* **ВЫБРАННЫЙ ОТРЫВОК**:
+ + +

Парадиалог связан с парадоксами по существу, а не только общей греческой приставкой. Удачное определение парадокса дал Ж. Делез: «Здравый смысл утверждает, что у всех вещей есть четко определенный смысл; но суть парадокса состоит в утверждении двух смыслов одновременно».[23] В каком смысле и виде представлены парадоксы в парадиалоге? 

В теледуэли Ж-П. парадоксальность прежде всего представлена парадоксами типа парадокса лжеца и порождается речевым оборотничеством «класса «МЫ» в класс «ВЫ», и обратно. Так, Ж. постоянно характеризует некий класс объектов (=субъектов) по имени «ВЫ» как «лжецы». Потом обнаруживается, что и сам он неявно относит себя к этому классу через высказывания, которые, именно такое отнесение предполагают в качестве своих пресуппозиций. Все отождествляющие себя с советским государством – лжецы, - внушает своим слушателям Ж. (слова ложь, лжете, лжецы – одни из наиболее употребительные в его репликах), и тут же идентифицирует себя с советским государством. Так, «ВЫ» обвиняются в том, что они насильно собрали при помощи Красной Армии советскую империю. И тут же Ж. говорит: «Сегодня Киев ворует наш газ. Где наша (а не ваша!) Красная армия?». Превращение ВЫ в МЫ происходит и тогда, когда Ж. говорит об Абакумове «прекрасный министр госбезопасности» - т.е. как будто он – часть класса «МЫ», хотя по умолчанию, по определению – он часть класса «ВЫ».

Но Ж. не просто продуцирует логические парадоксы. Он – мастер парадоксальной коммуникации: создает для контрагента невыносимую коммуникативную ситуацию, строя вопросы по принципу языковых парадоксов:

Ж.: В Афганистан, зачем ВЫ пришли? В Афганистан … Зачем ВЫ пришли? Зачем? (хохот в студии).

П.: Зачем я сюда пришел? Я пришел защищать Советский Союз!

Здесь части вопроса Ж относятся к разным уровням языка: «пришли в Афганистан» - объектному языку, а конструкция «ВЫ» - к метаязыку. Это аналогично предложению «Шел дождь и два китайца» или «Владимир Жириновский – известный политик и вкусная водка».

Еще один род парадоксов парадиалога связан с игровым статусом его дискурса. Как показал Г.Бейтсон, игра есть парадоксальное действие. Она принадлежит классу обычных действий, и в то же время стоит над ним, поскольку снабжена метакоммуникативным указанием на то, что речь в данном случае идет не о настоящем (реальном, серьезном) действии, но о действии условном, о «как бы» действии, о «действии понарошку». В нашем случае формальная коммуникативная рамка диалога-дуэли (кто больше наберет голосов телезрителей?) предполагает игру по правилам, т.е. игру в смысле game, а не игру в смысле play. Реально же участники диалога постоянно соскальзывают в парадоксальное пространство play -игры.

+ + +

* **ФРАГМЕНТЫ ДАННЫХ**:
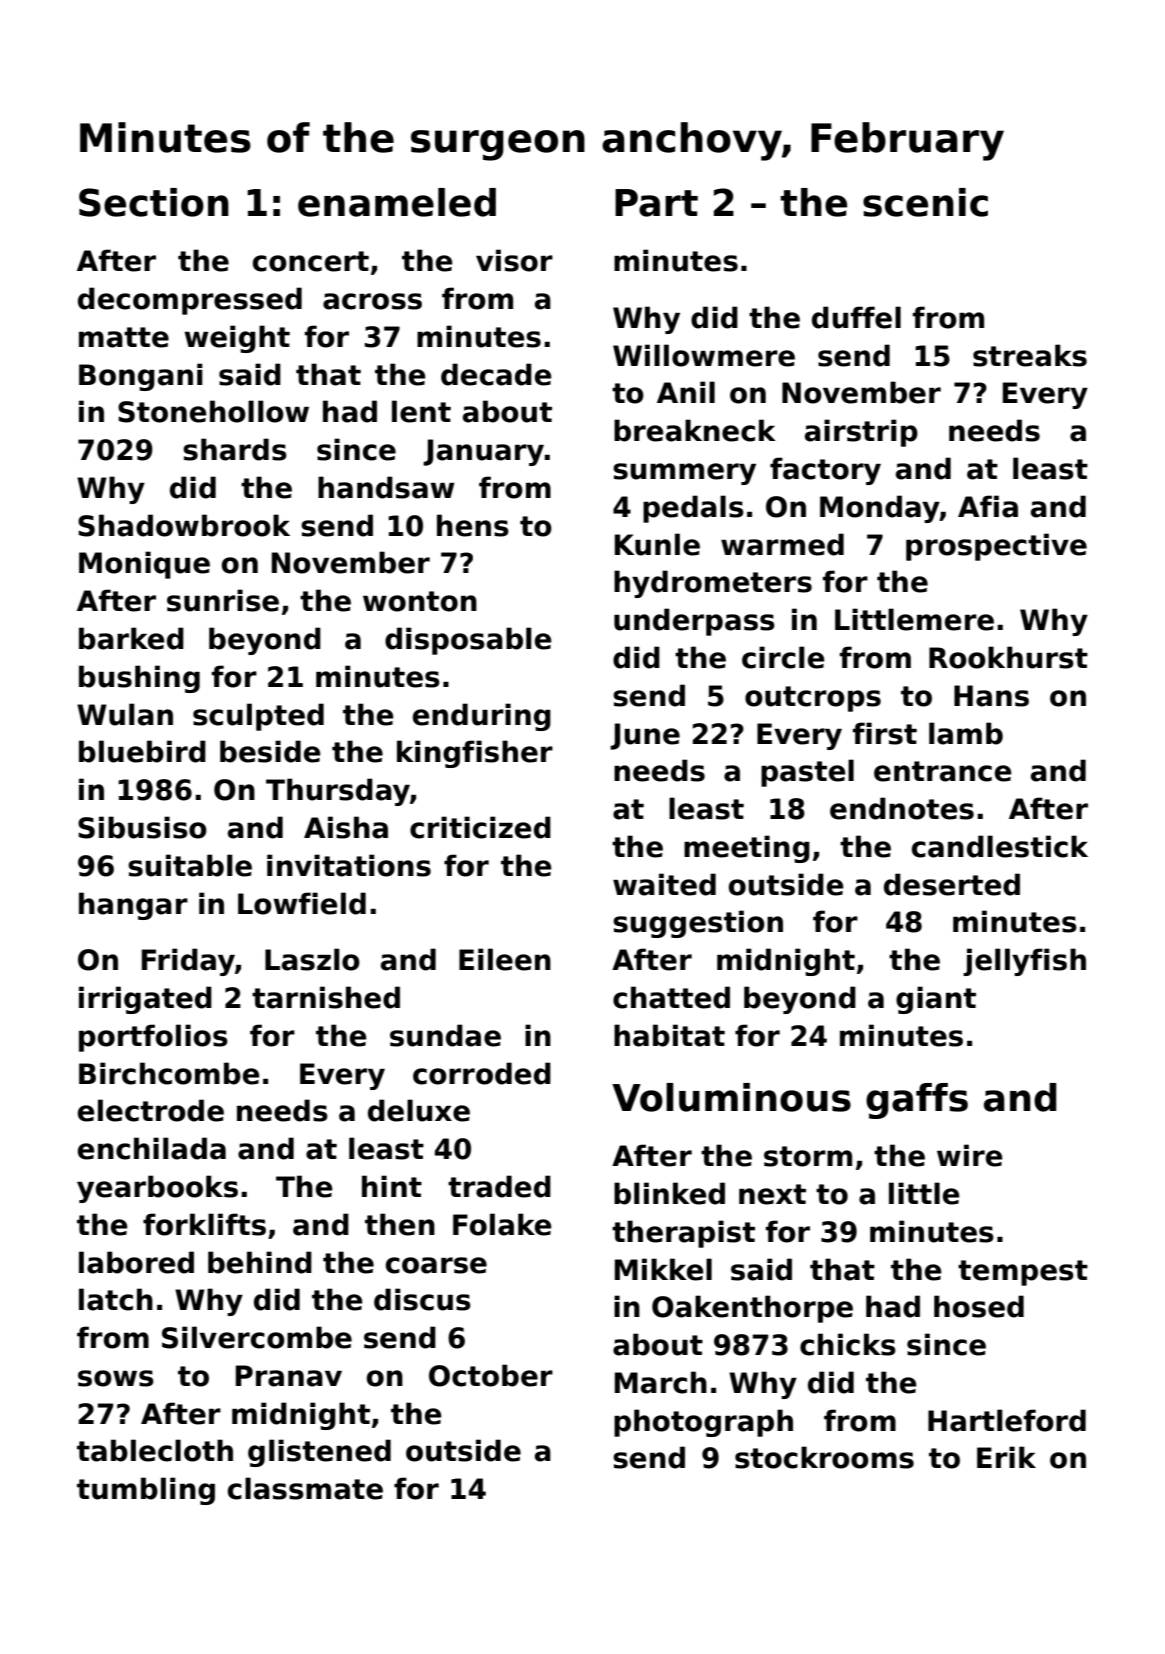 This document has height=1654, width=1165. Describe the element at coordinates (141, 377) in the document. I see `Bongani` at that location.
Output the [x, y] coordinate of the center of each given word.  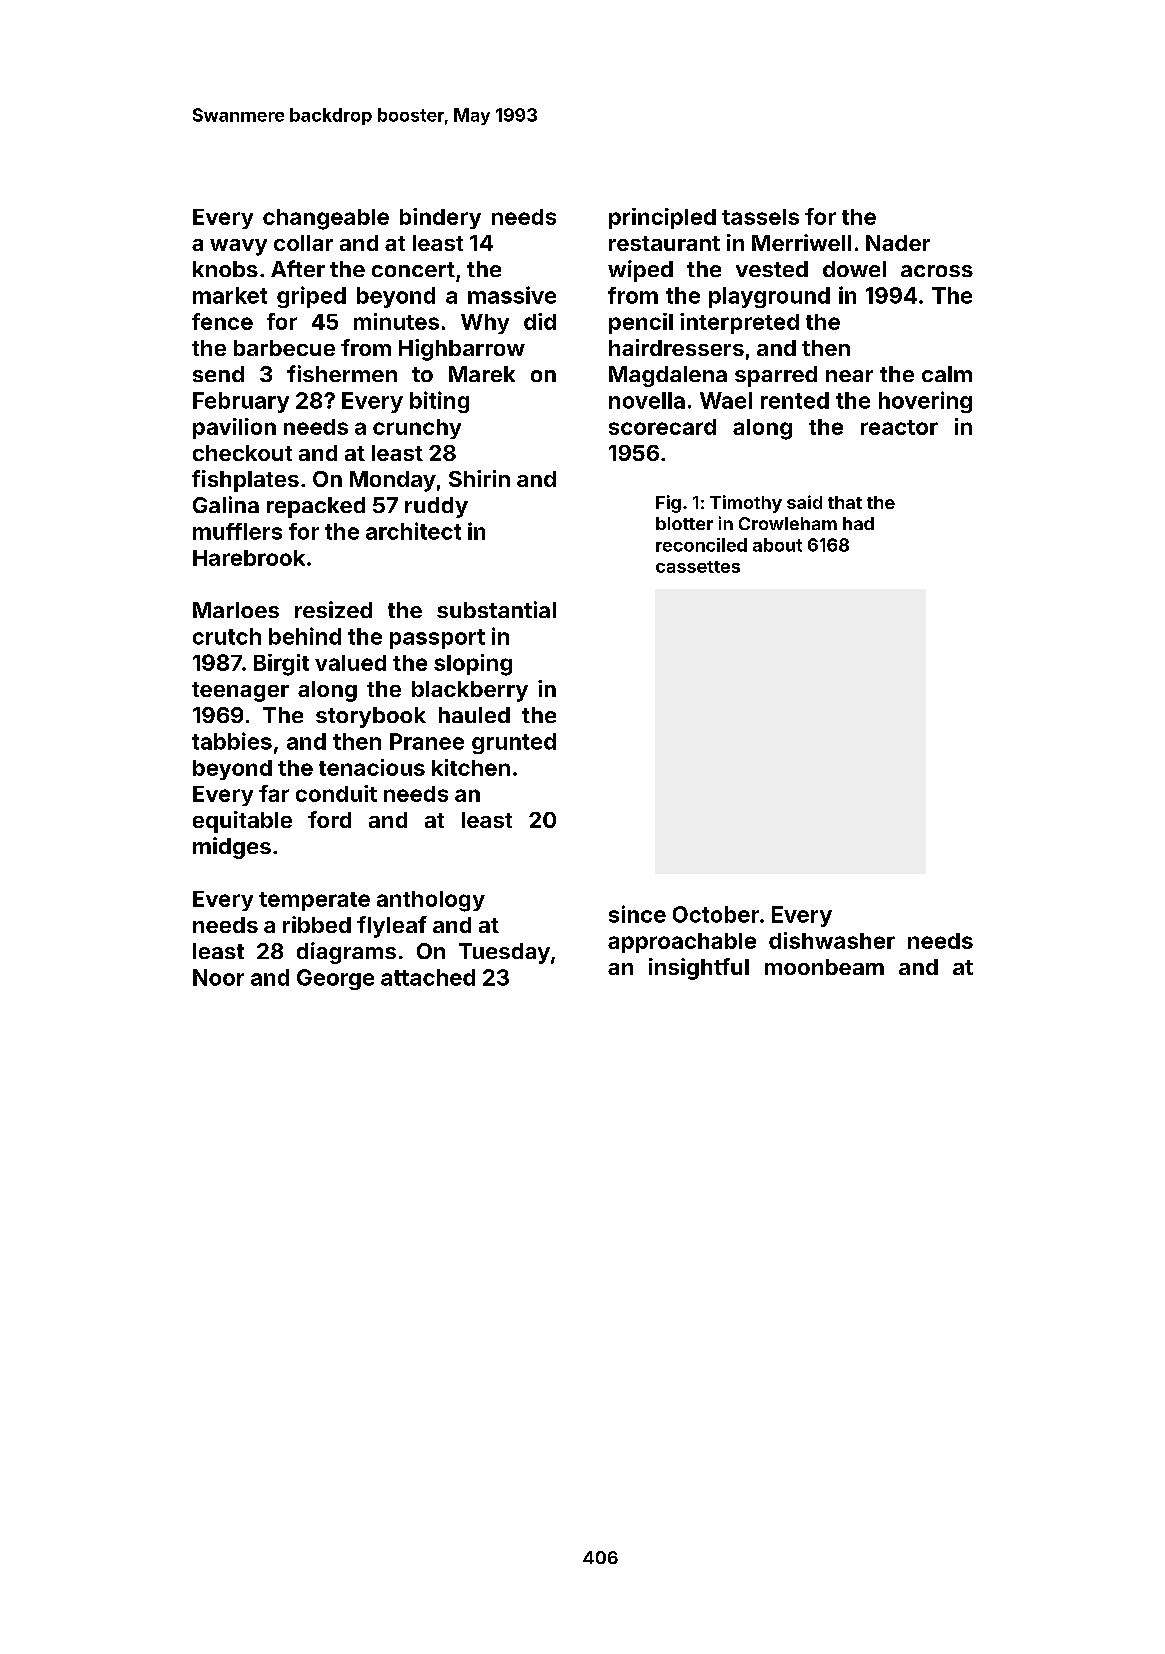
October [716, 914]
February [241, 402]
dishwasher [832, 940]
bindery [440, 218]
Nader [898, 243]
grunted [514, 743]
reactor [899, 427]
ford [329, 819]
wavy [238, 247]
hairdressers [676, 347]
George [335, 979]
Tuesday [504, 953]
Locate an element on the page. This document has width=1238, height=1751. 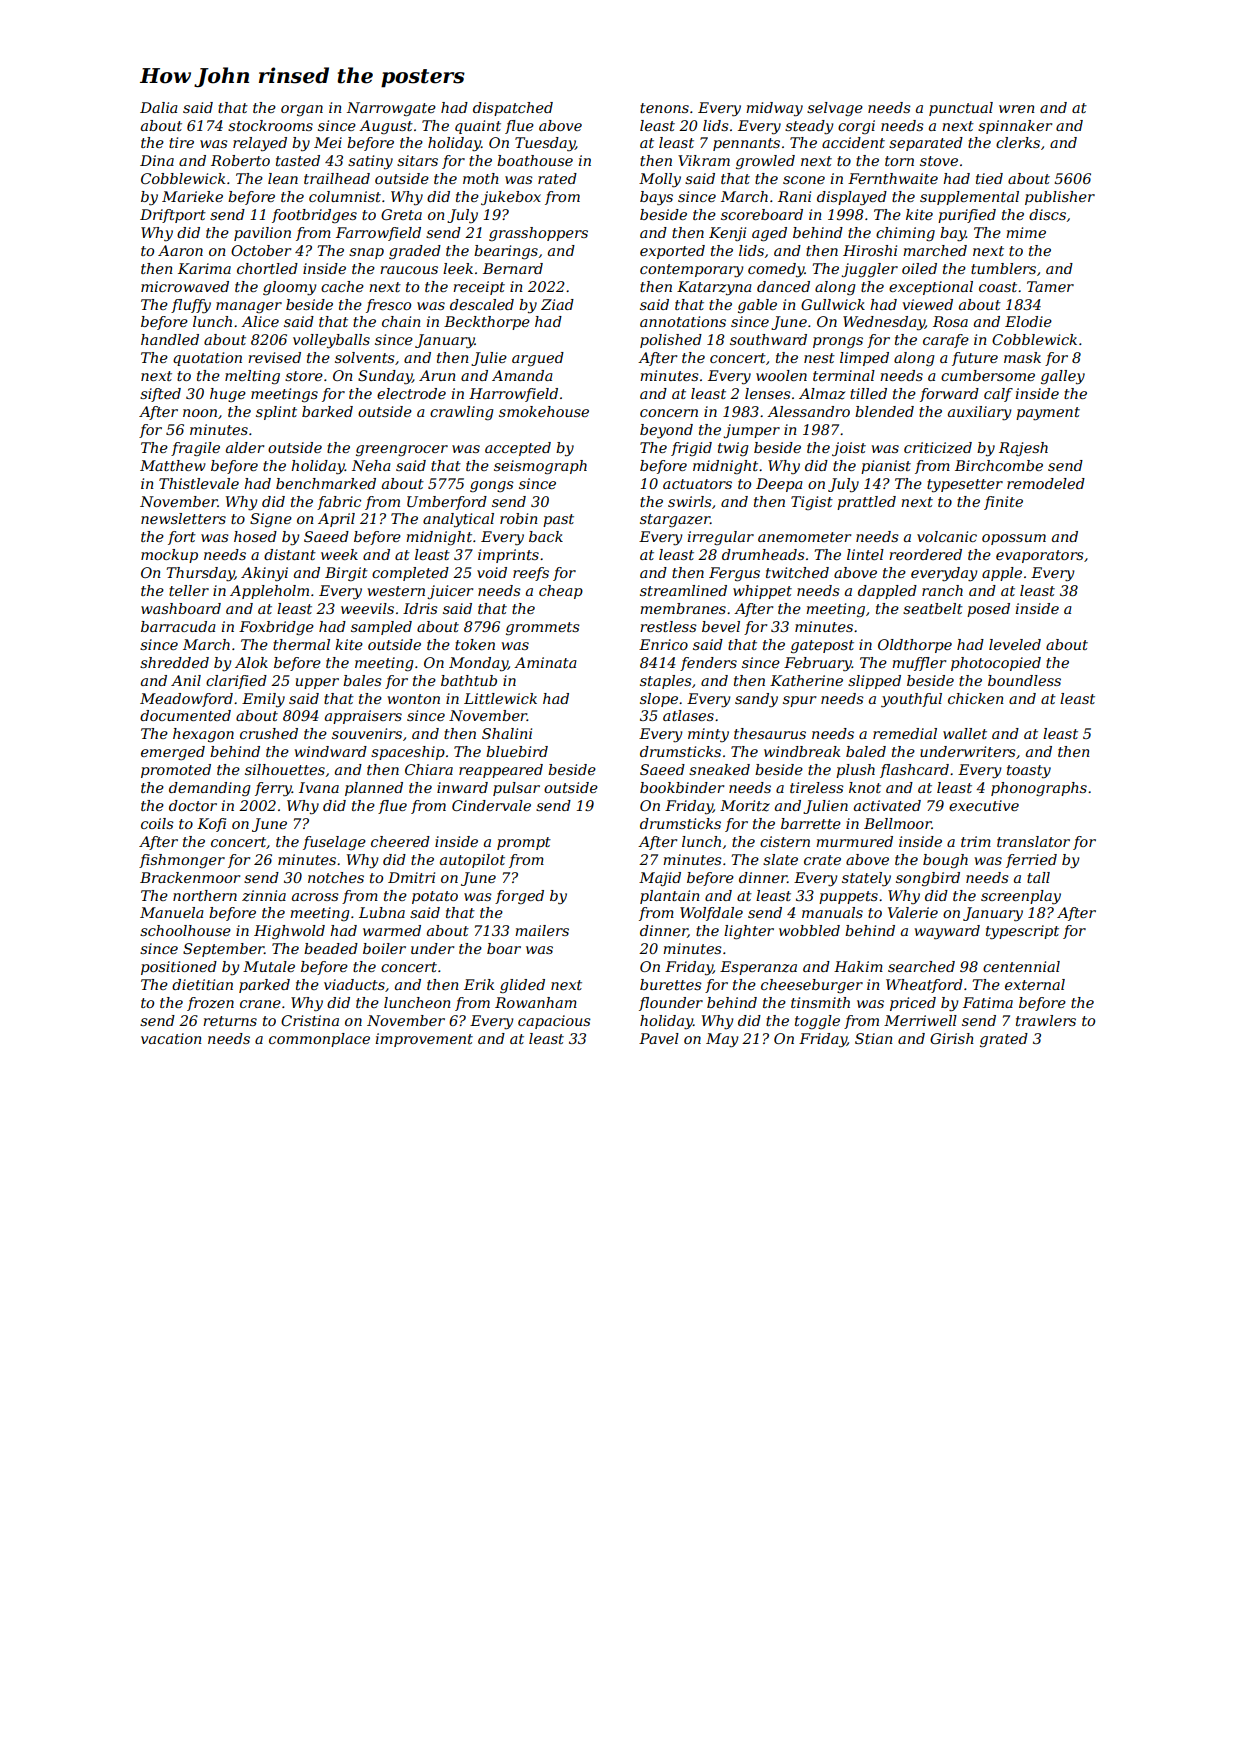
Matthew is located at coordinates (173, 465).
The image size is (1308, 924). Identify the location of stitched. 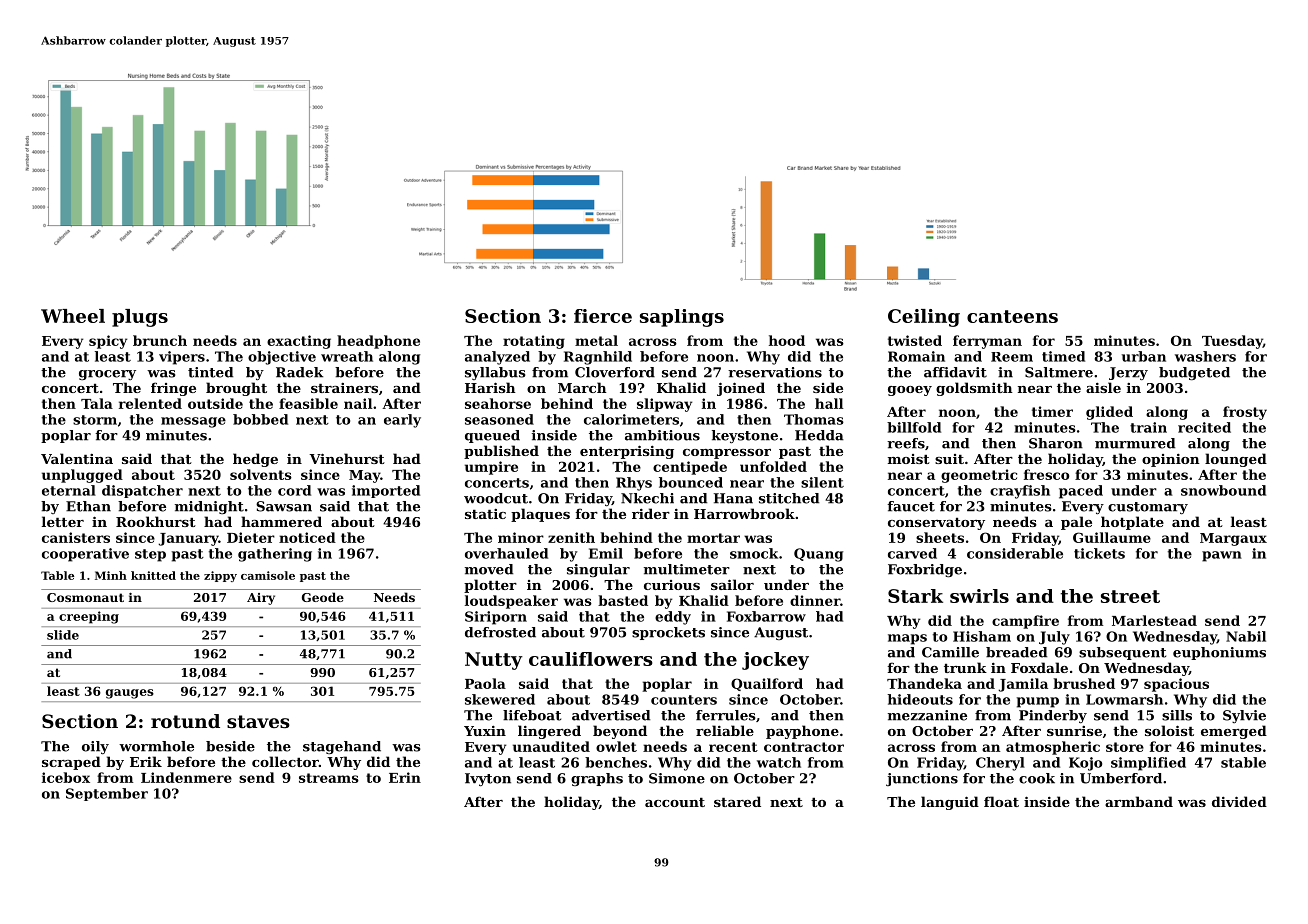
(789, 498).
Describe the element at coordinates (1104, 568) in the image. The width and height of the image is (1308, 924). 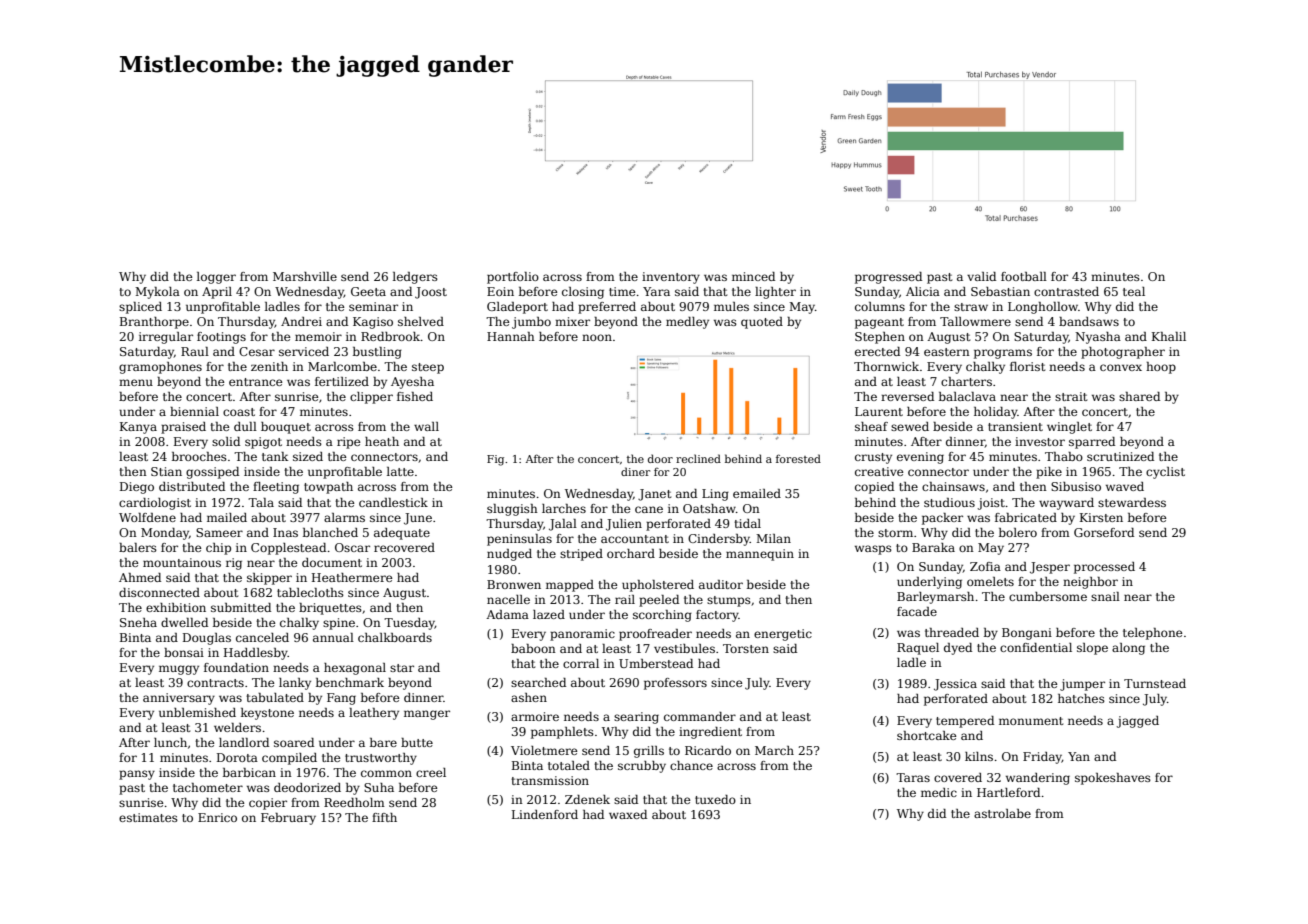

+ + +

* **ВАШИ ЗАДАНИЯ**:
1. Ответьте на вопросы по отрывку о парадиалоге:
(a) Чье определение парадокса приводится в отрывке?
(b) Кого Ж. называет «прекрасный министр госбезопасности»?
(c) Кто показал, что игра есть парадоксальное действие?
2. Допишите следующую часть отрывка о парадиалоге. Начните сразу после его последнего предложения.

* **ОТВЕТЫ ПО ЗАДАНИЯМ**:
1.
(a) Ж. Делеза.
(b) Абакумова.
(c) Г. Бейтсон.

2.
Срыв в игровое пространство, на другой уровень абстракции, совершает прежде всего Ж. Он - коммуникативный лидер в диалоге с П. Он совершает проломы и расколы дискурса, экспериментирует с его семантическими рамками (уровнями абстракции), а не только с его содержанием, с выбором тем, с парадоксами их содержания. Более того, коммуникативный лидер прибегает к коммуникативным санкциям, когда другие участники общения стремятся также экспериментировать с его рамками. В этом случае лидер саботирует переход на другой уровень абстракции или разоблачает эту попытку как сумасшествие, аномалию, нечестность, требуя возвращения к «правилам игры». Именно так ведет себя Ж. в диалоге с П.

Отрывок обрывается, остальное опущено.